Task instructions: Pull the passage from "2021-05-13 18:04:43 +01:00" to "-500,11 +500,12 @@ int main(int argc, char **argv)" out of the commit diff below, copying it word for word.

━━━━━ Source

Toward more accurate timing in the face of varying pitch ratio

2021-05-13 18:04:43 +01:00
parent c79c426e80
commit d06b4efc16
9 changed files with 242 additions and 56 deletions
--- a/main/main.cpp
+++ b/main/main.cpp
@@ -500,11 +500,12 @@ int main(int argc, char **argv)
    if (shortwin)    options |= RubberBandStretcher::OptionWindowShort;
    if (smoothing)   options |= RubberBandStretcher::OptionSmoothingOn;
    if (formant)     options |= RubberBandStretcher::OptionFormantPreserved;
-    if (hqpitch)     options |= RubberBandStretcher::OptionPitchHighQuality;
    if (together)    options |= RubberBandStretcher::OptionChannelsTogether;

    if (freqOrPitchMapSpecified) {
        options |= RubberBandStretcher::OptionPitchHighConsistency;
+    } else if (hqpitch) {
+        options |= RubberBandStretcher::OptionPitchHighQuality;
    }
    
    switch (threading) {
@@ -647,13 +648,13 @@ int main(int argc, char **argv)
            int thisBlockSize = ibs;

            while (freqMapItr != freqMap.end()) {
-                size_t nextFreqFrame = freqMapItr->first + ts.getLatency();
+                size_t nextFreqFrame = freqMapItr->first; // + ts.getLatency();
                if (nextFreqFrame <= countIn) {
                    double s = frequencyshift * freqMapItr->second;
                    if (debug > 0) {
                        cerr << "at frame " << countIn
                             << " (requested at " << freqMapItr->first
-                             << " plus latency " << ts.getLatency()

━━━━━━━━━━
━━━━━ Recorded data

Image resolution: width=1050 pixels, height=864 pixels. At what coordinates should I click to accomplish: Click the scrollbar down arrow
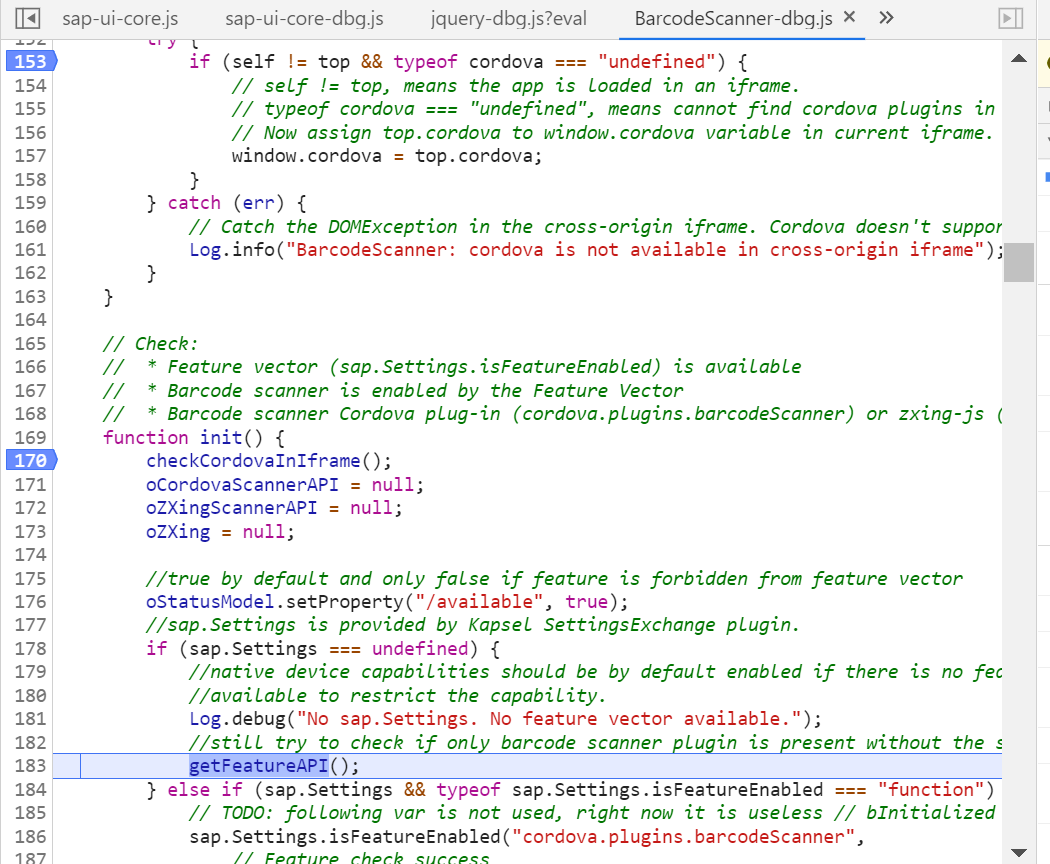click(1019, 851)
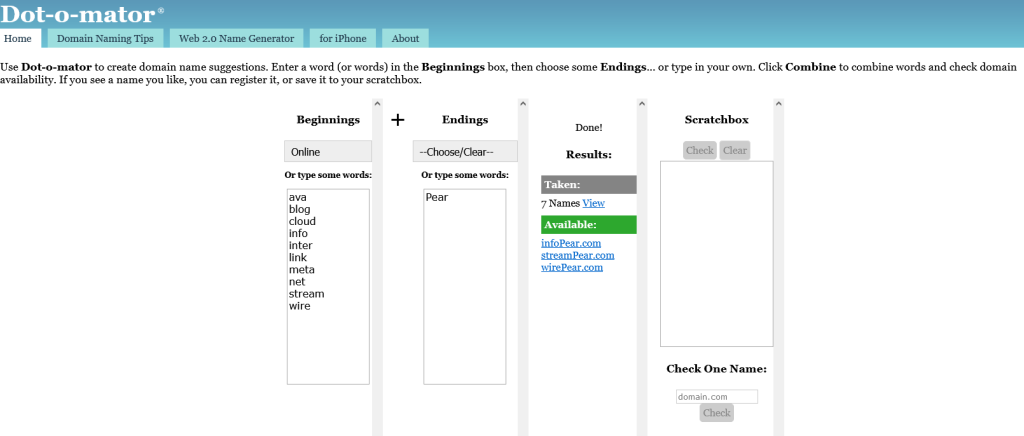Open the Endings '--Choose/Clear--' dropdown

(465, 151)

━━━━━━━━━━

Response below:
2021-05-13 18:04:43 +01:00
parent c79c426e80
commit d06b4efc16
9 changed files with 242 additions and 56 deletions
--- a/main/main.cpp
+++ b/main/main.cpp
@@ -500,11 +500,12 @@ int main(int argc, char **argv)